According to Godwin, in years past the foundation has been staffed by the system office. But after the departure of several staff members, the foundation has been in the process of separating themselves organizationally from the system office.
“It will enable us to be more progressive, more aggressive, more attentive to what the needs and interests are of the system office, the State Board, and the 58 colleges,” Godwin said.
Godwin is the first executive director of the foundation.
He said his goal for the foundation includes better communication and relationships with the Presidents and Trustees Associations. He also said the foundation will be launching a major capital campaign and that the foundation’s budget will be synced with the system’s strategic plan and will focus on the highest priority needs of the 58 community colleges.
“As we fund projects, we like pilot projects that can be started in one area and then leveraged across the state,” Godwin said. “We focus on areas of impact that can affect all the colleges or as many colleges as possible, encouraging regionalization.”
Other items to note
The Board approved two new Cooperative Innovative High Schools (CIHS) for the 2022-23 school year.
Edgecombe Community College and Edgecombe County Schools will partner to form EDGE Early College of Health Sciences. The early college will provide opportunities for students interested in pursuing health sciences and will assist in meeting the overall health care needs in Edgecombe County.

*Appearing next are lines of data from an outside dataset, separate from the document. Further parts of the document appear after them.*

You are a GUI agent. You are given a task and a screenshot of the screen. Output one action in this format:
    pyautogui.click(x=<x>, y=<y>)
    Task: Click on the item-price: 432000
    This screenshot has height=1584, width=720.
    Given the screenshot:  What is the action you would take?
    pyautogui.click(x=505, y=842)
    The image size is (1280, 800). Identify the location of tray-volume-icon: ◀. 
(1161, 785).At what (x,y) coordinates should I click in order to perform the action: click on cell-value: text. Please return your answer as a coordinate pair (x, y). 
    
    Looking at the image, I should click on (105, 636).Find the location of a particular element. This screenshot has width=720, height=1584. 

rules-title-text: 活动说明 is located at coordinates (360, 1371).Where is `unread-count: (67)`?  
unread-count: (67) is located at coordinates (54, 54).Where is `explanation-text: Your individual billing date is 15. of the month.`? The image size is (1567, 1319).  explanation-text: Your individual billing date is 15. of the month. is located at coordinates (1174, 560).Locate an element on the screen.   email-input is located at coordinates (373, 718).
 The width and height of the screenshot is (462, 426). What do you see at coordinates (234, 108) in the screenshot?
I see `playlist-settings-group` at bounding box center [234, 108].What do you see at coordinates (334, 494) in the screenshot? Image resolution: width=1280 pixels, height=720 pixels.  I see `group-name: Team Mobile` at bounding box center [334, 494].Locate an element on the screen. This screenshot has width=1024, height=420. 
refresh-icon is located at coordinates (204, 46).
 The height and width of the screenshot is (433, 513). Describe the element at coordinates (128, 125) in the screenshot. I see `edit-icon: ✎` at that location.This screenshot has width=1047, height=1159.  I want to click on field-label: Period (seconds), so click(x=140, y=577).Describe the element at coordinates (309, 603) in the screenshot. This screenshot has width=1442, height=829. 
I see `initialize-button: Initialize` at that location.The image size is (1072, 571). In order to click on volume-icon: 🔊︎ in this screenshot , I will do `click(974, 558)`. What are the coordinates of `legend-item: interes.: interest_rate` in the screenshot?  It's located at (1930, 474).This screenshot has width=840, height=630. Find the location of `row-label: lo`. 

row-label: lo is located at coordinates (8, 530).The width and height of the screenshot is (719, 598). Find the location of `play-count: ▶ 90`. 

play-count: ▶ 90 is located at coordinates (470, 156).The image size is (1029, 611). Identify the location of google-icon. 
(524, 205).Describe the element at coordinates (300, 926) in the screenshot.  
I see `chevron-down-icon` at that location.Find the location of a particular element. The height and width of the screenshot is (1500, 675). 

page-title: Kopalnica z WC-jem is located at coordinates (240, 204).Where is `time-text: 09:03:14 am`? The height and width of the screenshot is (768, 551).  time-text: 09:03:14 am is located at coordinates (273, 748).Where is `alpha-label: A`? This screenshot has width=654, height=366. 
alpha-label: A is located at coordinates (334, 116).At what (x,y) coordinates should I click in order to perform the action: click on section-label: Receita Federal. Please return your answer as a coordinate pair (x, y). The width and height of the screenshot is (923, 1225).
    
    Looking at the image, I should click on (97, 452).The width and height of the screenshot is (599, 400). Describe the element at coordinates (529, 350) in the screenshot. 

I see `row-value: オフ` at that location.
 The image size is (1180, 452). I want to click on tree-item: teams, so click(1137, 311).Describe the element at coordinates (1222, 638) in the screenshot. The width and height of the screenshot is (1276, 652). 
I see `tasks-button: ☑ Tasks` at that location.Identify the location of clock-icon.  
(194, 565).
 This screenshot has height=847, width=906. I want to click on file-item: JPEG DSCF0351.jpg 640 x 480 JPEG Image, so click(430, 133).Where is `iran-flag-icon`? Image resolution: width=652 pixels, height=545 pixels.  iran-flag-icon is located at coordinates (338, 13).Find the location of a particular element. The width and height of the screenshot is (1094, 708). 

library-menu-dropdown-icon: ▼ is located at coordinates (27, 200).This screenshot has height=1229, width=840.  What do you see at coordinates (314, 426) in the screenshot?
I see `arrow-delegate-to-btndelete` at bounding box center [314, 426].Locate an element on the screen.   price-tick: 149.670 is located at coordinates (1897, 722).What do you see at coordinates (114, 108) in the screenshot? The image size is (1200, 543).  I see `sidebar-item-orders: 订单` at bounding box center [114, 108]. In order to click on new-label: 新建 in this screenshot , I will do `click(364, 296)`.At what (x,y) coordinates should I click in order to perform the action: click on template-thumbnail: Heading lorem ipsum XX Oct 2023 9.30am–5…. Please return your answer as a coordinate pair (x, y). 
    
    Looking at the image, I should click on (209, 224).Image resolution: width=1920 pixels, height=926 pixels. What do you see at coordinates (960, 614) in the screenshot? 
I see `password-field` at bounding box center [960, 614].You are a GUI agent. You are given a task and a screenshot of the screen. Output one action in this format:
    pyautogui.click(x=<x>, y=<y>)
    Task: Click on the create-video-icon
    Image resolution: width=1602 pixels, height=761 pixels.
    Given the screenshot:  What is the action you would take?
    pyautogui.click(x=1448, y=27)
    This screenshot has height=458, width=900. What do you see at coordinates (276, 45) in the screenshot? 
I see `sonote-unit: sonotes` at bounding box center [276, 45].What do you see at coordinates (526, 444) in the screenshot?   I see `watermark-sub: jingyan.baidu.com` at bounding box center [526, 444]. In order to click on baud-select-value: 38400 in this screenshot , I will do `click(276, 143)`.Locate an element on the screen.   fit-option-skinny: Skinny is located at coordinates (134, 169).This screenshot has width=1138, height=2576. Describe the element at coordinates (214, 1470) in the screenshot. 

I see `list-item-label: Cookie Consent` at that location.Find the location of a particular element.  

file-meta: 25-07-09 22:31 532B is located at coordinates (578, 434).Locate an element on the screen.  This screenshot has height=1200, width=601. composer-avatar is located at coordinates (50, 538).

The Board also approved Wake Early College of Information and Biotechnologies, a partnership between Wake County Schools and Wake Technical Community College. The goal is to meet the demands for information and biotechnologies in the Triangle.
The Board approved funds to recruit and retain community college faculty in high-demand fields. The funds, which were part of the state budget, can be used for salary increases, or one-time bonuses for hard-to-recruit or hard-to-retain faculty in Tier 1A or Tier 1B courses. This includes part-time and full-time faculty in both curriculum and career and technical education.
Allocations for each community college can be found here.
The next State Board of Community Colleges meeting is March 17-18.